[Description of the task] From the first line of the data below, repeat each line exactly until you reach the line with "Open the Hilfe"; include that line too.

[Source data]
----

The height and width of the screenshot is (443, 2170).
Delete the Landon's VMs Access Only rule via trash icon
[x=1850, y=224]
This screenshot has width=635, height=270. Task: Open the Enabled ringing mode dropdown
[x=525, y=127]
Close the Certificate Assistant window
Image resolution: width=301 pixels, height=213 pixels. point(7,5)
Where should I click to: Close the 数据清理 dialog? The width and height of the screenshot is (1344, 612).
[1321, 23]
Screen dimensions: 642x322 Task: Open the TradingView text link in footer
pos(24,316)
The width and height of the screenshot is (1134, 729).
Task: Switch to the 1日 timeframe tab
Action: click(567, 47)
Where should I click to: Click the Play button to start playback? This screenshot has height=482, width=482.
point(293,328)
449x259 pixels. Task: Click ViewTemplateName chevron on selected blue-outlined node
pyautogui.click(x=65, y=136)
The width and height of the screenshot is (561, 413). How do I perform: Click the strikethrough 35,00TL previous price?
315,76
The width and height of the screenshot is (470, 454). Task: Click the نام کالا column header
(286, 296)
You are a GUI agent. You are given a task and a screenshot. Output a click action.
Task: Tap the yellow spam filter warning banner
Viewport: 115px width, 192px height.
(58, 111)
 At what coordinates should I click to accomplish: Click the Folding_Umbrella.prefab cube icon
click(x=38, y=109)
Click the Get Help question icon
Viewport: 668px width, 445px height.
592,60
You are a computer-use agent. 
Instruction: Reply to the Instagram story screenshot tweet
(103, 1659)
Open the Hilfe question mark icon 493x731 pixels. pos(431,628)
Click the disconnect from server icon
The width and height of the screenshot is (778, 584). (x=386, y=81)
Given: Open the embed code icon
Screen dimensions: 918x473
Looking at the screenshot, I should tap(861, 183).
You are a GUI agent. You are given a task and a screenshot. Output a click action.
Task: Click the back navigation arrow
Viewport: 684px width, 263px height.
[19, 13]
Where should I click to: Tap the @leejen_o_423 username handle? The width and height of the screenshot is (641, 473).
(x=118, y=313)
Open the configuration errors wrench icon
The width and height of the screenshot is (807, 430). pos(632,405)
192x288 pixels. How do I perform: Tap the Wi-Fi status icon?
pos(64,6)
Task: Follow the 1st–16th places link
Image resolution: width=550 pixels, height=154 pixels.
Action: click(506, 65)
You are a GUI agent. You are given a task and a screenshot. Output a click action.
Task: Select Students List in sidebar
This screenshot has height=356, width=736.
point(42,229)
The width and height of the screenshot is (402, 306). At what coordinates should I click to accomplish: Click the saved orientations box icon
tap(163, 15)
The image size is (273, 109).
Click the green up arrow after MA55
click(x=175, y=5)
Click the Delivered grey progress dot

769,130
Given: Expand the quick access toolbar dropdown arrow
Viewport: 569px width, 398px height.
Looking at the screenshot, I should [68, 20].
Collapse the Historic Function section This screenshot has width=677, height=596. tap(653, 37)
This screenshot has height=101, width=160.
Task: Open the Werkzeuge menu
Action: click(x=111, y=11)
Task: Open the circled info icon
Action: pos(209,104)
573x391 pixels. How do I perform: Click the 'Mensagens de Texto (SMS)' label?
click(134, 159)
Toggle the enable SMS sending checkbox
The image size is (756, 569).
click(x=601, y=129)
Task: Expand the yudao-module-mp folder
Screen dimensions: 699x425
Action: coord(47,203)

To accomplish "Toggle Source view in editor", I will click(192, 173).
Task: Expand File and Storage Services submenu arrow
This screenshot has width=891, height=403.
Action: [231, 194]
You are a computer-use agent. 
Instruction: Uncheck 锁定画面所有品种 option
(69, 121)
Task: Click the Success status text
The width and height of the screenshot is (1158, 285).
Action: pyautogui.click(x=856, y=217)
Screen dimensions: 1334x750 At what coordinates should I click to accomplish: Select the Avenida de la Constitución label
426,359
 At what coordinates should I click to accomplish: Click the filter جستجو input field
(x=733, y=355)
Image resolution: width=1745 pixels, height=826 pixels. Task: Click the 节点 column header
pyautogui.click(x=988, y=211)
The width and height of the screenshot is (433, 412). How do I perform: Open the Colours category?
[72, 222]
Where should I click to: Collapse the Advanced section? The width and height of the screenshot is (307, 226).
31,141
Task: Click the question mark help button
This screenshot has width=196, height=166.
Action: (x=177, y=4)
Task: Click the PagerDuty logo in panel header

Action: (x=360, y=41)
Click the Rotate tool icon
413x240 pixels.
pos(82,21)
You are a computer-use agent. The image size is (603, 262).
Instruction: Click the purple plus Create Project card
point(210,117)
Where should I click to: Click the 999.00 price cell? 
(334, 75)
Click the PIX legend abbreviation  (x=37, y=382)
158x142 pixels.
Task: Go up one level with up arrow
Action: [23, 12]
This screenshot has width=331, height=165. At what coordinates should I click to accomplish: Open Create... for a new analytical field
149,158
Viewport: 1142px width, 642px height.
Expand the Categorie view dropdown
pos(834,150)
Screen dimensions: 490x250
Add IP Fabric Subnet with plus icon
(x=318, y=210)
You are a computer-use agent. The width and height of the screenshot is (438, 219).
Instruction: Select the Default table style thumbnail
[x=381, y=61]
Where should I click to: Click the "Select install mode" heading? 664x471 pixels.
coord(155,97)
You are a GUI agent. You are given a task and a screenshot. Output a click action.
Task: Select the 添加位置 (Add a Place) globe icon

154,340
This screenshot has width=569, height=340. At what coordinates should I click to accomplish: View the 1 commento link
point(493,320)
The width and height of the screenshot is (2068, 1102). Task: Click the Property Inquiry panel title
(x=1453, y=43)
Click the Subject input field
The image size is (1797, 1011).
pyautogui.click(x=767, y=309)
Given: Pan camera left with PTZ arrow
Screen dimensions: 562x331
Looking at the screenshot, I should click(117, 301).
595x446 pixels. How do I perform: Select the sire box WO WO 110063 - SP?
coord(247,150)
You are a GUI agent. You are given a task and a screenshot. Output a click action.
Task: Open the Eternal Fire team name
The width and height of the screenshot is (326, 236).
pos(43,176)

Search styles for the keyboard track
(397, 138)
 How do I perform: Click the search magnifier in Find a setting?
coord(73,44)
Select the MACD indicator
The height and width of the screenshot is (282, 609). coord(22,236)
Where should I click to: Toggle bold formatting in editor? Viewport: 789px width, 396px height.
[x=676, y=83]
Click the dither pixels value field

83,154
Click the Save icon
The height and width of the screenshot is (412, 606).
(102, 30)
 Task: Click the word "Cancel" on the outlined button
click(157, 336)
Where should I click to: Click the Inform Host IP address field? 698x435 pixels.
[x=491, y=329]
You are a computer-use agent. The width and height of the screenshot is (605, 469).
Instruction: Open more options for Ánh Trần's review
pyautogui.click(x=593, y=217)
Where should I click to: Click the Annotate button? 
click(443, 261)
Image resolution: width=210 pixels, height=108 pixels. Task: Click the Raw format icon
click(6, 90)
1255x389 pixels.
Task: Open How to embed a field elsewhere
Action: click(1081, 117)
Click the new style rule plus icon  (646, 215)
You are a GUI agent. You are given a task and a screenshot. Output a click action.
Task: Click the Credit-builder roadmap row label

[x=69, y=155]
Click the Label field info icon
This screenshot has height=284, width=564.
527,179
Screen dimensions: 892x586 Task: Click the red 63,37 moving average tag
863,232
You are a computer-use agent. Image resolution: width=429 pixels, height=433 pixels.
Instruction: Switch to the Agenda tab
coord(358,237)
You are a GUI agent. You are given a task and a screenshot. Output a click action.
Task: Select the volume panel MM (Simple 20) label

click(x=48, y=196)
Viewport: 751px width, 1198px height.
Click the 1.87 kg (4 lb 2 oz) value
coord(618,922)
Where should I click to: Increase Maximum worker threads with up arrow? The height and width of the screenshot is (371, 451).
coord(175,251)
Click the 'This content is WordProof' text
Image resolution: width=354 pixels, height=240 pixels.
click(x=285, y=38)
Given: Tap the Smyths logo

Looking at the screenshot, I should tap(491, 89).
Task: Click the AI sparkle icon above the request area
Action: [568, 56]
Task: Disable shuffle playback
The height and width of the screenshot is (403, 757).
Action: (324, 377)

----

[Output below]
The height and width of the screenshot is (443, 2170).
Delete the Landon's VMs Access Only rule via trash icon
[x=1850, y=224]
This screenshot has width=635, height=270. Task: Open the Enabled ringing mode dropdown
[x=525, y=127]
Close the Certificate Assistant window
Image resolution: width=301 pixels, height=213 pixels. point(7,5)
Where should I click to: Close the 数据清理 dialog? The width and height of the screenshot is (1344, 612).
[1321, 23]
Screen dimensions: 642x322 Task: Open the TradingView text link in footer
pos(24,316)
The width and height of the screenshot is (1134, 729).
Task: Switch to the 1日 timeframe tab
Action: click(567, 47)
Where should I click to: Click the Play button to start playback? This screenshot has height=482, width=482.
point(293,328)
449x259 pixels. Task: Click ViewTemplateName chevron on selected blue-outlined node
pyautogui.click(x=65, y=136)
The width and height of the screenshot is (561, 413). How do I perform: Click the strikethrough 35,00TL previous price?
315,76
The width and height of the screenshot is (470, 454). Task: Click the نام کالا column header
(286, 296)
You are a GUI agent. You are given a task and a screenshot. Output a click action.
Task: Tap the yellow spam filter warning banner
Viewport: 115px width, 192px height.
(58, 111)
 At what coordinates should I click to accomplish: Click the Folding_Umbrella.prefab cube icon
click(x=38, y=109)
Click the Get Help question icon
Viewport: 668px width, 445px height.
592,60
You are a computer-use agent. 
Instruction: Reply to the Instagram story screenshot tweet
(103, 1659)
Open the Hilfe question mark icon 493x731 pixels. pos(431,628)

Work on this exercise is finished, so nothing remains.